— Start —
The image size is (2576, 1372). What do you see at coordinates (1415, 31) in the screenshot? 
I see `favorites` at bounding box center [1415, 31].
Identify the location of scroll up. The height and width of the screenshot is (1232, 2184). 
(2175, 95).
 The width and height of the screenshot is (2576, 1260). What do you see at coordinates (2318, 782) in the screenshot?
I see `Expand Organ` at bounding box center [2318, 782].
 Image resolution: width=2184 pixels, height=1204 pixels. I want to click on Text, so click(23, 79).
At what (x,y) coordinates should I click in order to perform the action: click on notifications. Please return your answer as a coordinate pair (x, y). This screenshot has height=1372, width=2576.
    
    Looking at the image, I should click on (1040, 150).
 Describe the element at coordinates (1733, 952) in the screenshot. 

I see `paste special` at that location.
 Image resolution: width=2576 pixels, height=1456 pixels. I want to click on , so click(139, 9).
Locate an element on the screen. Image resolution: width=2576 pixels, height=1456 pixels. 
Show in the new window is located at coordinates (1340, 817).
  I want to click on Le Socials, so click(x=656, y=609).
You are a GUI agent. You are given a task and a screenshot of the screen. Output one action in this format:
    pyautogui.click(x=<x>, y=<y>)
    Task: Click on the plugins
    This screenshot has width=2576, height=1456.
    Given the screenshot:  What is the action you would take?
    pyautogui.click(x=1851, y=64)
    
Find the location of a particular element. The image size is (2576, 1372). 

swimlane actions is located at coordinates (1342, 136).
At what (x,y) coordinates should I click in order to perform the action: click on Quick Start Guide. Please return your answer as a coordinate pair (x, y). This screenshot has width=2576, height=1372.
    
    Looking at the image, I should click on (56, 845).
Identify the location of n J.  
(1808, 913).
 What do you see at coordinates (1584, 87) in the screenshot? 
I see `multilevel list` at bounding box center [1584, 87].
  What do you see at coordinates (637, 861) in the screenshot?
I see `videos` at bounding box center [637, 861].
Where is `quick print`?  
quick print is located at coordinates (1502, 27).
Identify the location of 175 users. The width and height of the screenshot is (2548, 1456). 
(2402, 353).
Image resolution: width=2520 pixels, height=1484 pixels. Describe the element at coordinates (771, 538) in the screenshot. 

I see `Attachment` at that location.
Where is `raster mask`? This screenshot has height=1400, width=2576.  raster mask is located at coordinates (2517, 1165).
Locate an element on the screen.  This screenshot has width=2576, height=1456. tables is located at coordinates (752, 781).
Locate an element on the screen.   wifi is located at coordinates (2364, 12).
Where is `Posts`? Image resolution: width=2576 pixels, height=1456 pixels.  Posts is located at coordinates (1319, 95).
— End —
Exercise aim
Copy each line of the material above that contains the word "Where", treating uppercase and lowercase as different.

Problem solution
Where is `quick print`?  
Where is `raster mask`? This screenshot has height=1400, width=2576.  raster mask is located at coordinates (2517, 1165).
Where is `Posts`? Image resolution: width=2576 pixels, height=1456 pixels.  Posts is located at coordinates (1319, 95).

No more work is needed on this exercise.